No entender de René Descartes (1596-1650), a queda da
condição humana ocorre nos primeiros anos de nossa existência;
logo, é o fato de se nascer criança que condena a alma ao primeiro
aprisionamento. Tentando entender as razões que justificam esse
modo de pensar, Matos (1999) faz um excelente diagnóstico, a partir
de algumas analogias entre as abordagens platônica e cartesiana no
que tange à questão do corpo e da alma. Ambas priorizam a alma
e atribuem ao corpo uma espécie de menosprezo. Segundo Matos
(1999), a diferença básica entre as duas abordagens consiste no fato
de que a primeira, ao tematizar a união do corpo à alma, entende
ser o corpo quem aprisiona a alma.

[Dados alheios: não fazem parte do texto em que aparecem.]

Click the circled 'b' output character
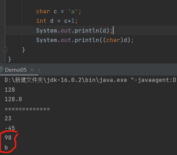 6,147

Na abordagem cartesiana, essa
união ocorre, conforme a natureza, especificamente nos primeiros
anos de vida. Observa-se que tanto em uma como na outra “há como
que um escândalo na condição humana: aos olhos de Platão, que o
homem esteja no mundo; aos de Descartes, que o homem comece
por ser criança” (MATOS, 1999, p. 38). Para Matos (1999) em
Descartes, a infância não traz uma contribuição significativa para o
desenvolvimento da subjetividade e, consequentemente, da afirmação
do homem adulto; ao invés disso, observa-se que a infância é um
estágio puramente histórico que, ao que parece, recalca a razão.
Conforme Matos (1999, p. 38) “Pela filosofia a razão deve rechaçar
esse usurpador e liberar o homem de sua história”.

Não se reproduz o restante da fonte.